Speaker
Description
Biological, polymer and medical samples may depict a wide particle size spectrum from nm to µm scale. The particle structure in solution can be studied without radiation damage by SANS up to 1 µm size (ILL-D11, 30m distance, 15Å), and at high intensity by SAXS. The particle size distribution is available by dynamic light scattering DLS, while this requires with concentrated original samples of SANS and SAXS the application at backscattering (173°; NIBS , No-Invasive Back-Scattering) and focusing to the front layer of the sample to avoid multiple scattering and special optics.
At ILL-D11 we have developed a strategy, setup and theory for a quantitative SANS/SAXS-DLS coupling. The SANS/SAXS beam and the laser of DLS hit the same point of a quartz cuvette/capillary. The DLS laser beam (Tm00) is focused to the 100 µm front layer of the cuvette to avoid multiple scattering. The DLS size range is extended from the usual 5µm to >100 µm by a special long focus (150 mm) optics in a dual optical bench device (Nanovel ProSpecD). In structure dynamics applications SANS and DLS are operated time resolved (SANS-DLS film).
The evaluation of SANS and DLS data is done following the same principles and scaling: The raw DLS data IDLS(r) represent the amount of scattering yielded by the particle size spectrum r.

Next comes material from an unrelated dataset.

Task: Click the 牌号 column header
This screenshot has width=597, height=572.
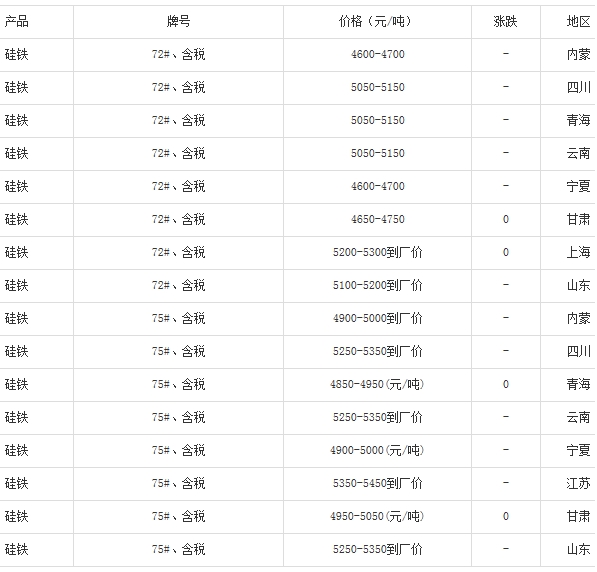Action: [x=178, y=22]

Here the large particles are tremendously over-estimated by the dependence of IDLS(r) on r6. The evaluation of the contributions with respect to mass contribution Cm(r) requires a scaling according to the particle type, as usual in SANS and SAXS in the Guinier- and Kratky-Porod-plots for spherical, flat / liposomal or stick-type particles. A theory and formula set for quantitative DLS in parallel to SANS/SAXS with pharmaceutical nanoparticle examples, and optics setup calculation is presented.